- [Material provided]

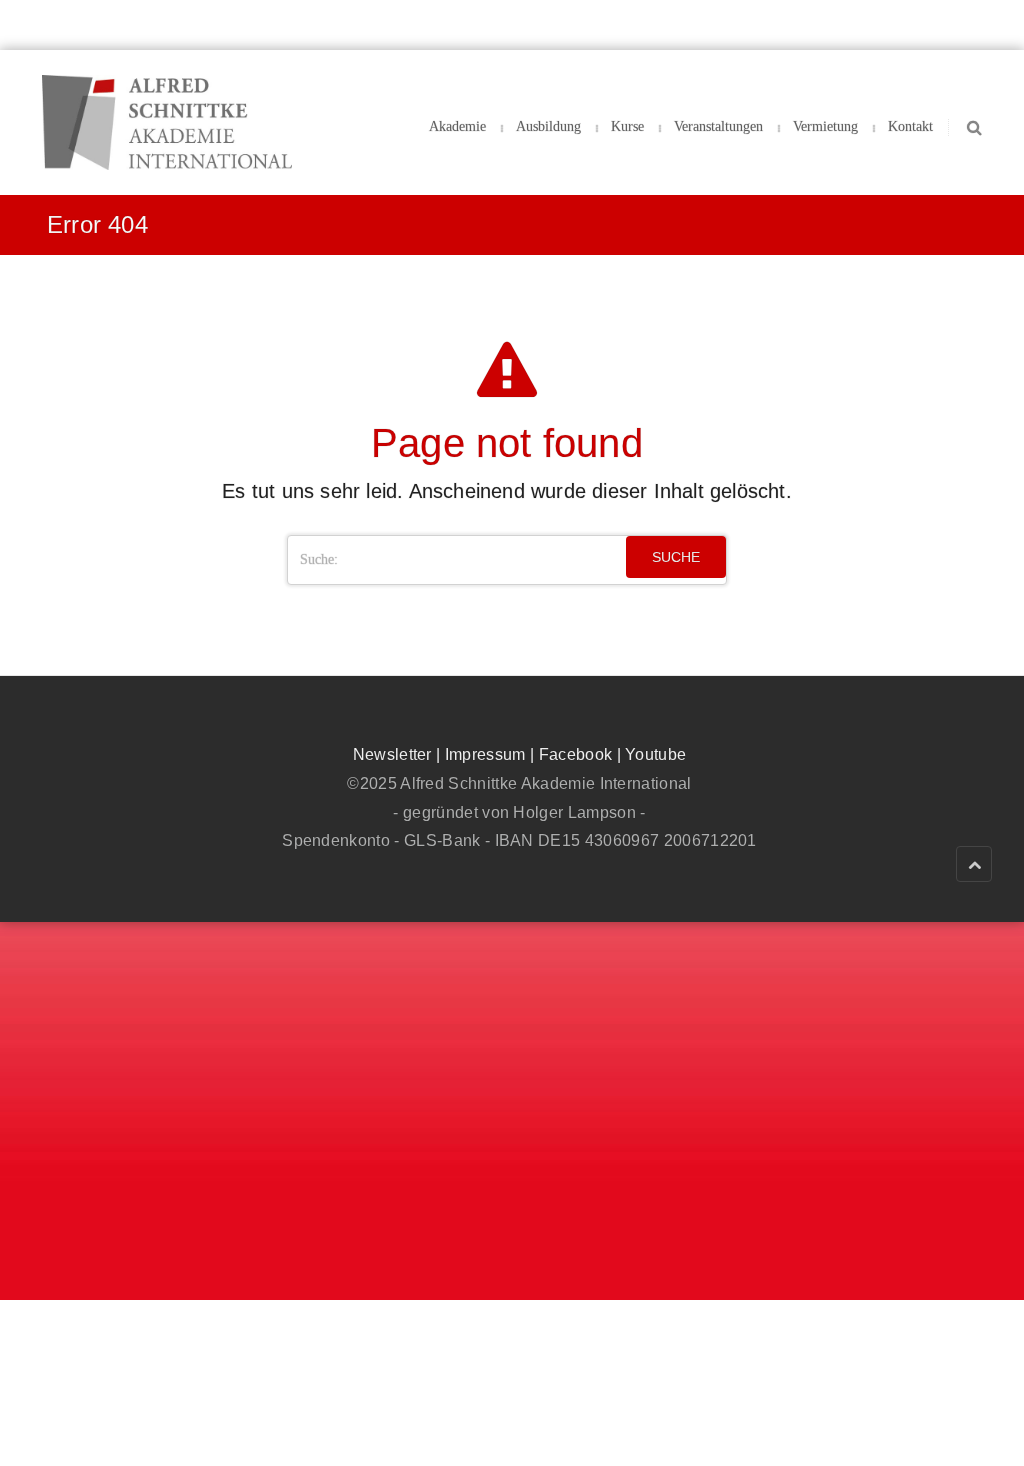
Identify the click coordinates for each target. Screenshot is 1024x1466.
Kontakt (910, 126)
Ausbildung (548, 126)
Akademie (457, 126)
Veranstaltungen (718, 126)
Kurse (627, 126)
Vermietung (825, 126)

- [Your assignment] Reproduce the entries above exactly, without images.

- [The answer]
Identify the click coordinates for each target. Screenshot is 1024x1466.
Kontakt (910, 126)
Ausbildung (548, 126)
Akademie (457, 126)
Veranstaltungen (718, 126)
Kurse (627, 126)
Vermietung (825, 126)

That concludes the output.